Mycosis fungoides has a long, waxing and waning course. Multimodality therapy is needed to control disease. Total skin electron beam therapy (TSE) is an effective means of controlling cutaneous disease, though response duration is limited necessitating incorporation of additional therapeutics. There are limited data informing the safety of systemic agents used concurrently with TSE. We characterize acute toxicities of patients undergoing TSE +/- concurrent or recent systemic therapy.

Methods:

We retrospectively analyzed 114 patients comprising a total of 121 consecutive courses of full body TSE from 2013-2023. Median follow up was 1.75 years from start of TSE. Toxicities occurring up to 3 months following radiation were recorded and graded per CTCAEv5 criteria when applicable; grade was characterized as low (grades 1-2) and high (3-4). Given conflating cutaneous symptoms prior to TSE, toxicities were further characterized as “new or worsened” (N/W) from baseline. Incidence of N/W toxicity was further categorized by class of systemic therapy: interferon, retinoic acid derivative, immunotherapy, systemic steroid, histone deacetylase inhibitor, folic analogue antimetabolite, and other. Recent systemic therapy included receipt of therapy within 1 and 3 months preceding TSE given multi-month half lives of some systemics.

Results:

During 75 courses, patients received systemic therapy concurrently with TSE (CS), and 46 had no concurrent systemic therapy (NCS). The majority of concurrent systemic therapies were interferons (49, 41%) and retinoic acid derivatives (32, 27%); “other” concurrent systemics included lenalidomide, imatinib, and ibrutinib. TSE dose included 36Gy (5%), 24Gy (6%), 12Gy (84%), and other (5%). Most patients had ECOG performance status 0-1 (88% overall). Patient characteristics were well balanced, excepting stage at TSE (stage III/IV CS 45.3% vs NCS 26.1%, p<0.05), though T stage and blood involvement were evenly distributed. At baseline among CS and NCS patients, 29% vs 30% had skin ulceration, 27% vs 35% had large cell transformation, and 12% vs 13% had concurrent infection, respectively (all p>0.05). Incidence of any N/W toxicity was 98.7% and 100% ( p>0.05)among CS and NCS patients, respectively (95% vs 94% low grade and 13% vs 26% high grade, both p>0.05).

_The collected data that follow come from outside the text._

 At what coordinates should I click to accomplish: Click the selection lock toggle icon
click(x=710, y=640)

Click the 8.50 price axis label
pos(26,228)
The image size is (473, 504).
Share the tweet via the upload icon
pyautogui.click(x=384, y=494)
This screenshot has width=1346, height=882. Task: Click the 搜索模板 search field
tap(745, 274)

Prior to TSE, baseline rates of common symptoms among CS vs NCS courses were as follows: dermatitis 96% vs 94%, hyperpigmentation 28% vs 28%, edema 15% vs 24%, pruritus 97% vs 87%, and skin pain 32% vs 45%, respectively (all p>0.05). From start of TSE through 3 month follow up, the overall incidences of CS vs NCS N/W common toxicities included the following: N/W dermatitis 73% vs 83%, N/W hyperpigmentation 33% vs 37%, and N/W edema 21% vs 24% (all p>0.05). Twenty-five percent of CS patients experienced skin pain flare during TSE vs 13% NCS, and 20% of CS patients vs 11% NCS experienced pruritus flare (all p>0.05). At end of treatment, 59% of CS patients with baseline pruritus experienced improvement compared to 68% NCS, with 73% vs 70% experiencing improvement at 1-3 months in follow up (all p>0.05). One patient received a known concurrent radiosensitizer - methotrexate - and developed N/W grade 3 dermatitis (baseline grade 3), new grade 2 hyperpigmentation, worsened grade 1 anorexia, new grade 2 superficial soft tissue fibrosis, and pain flare.

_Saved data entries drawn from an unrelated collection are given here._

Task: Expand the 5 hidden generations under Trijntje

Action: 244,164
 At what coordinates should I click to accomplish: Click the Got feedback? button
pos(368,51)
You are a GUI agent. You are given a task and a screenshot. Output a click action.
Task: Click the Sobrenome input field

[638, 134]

The median number of all reported N/W toxicities among systemic classes when given concurrently was low and well balanced. This persisted when the number of toxicities per class were assessed among systemics administered within 1 month preceding TSE, and within 3 months preceding TSE.

Conclusions:

Concurrent or recent receipt of systemic therapy can be safe among most commonly used concurrent agents that are not radiosensitizers. There was no notable increase in incidence of low or high grade toxicity, or median number of low or high grade toxicities recorded in CS vs NCS patients. Most patients experienced some acute toxicity, which is not unexpected given radiation to a tissue with high cell turnover, and the interplay of toxicity with expected disease response to TSE. High rates of baseline dermatitis and high rates of N/W dermatitis highlight this observation. Notably most systemic therapies included interferons and retinoic acid derivatives. Additional data is needed to better characterize the toxicity profile of other systemic therapies used concurrently with TSE.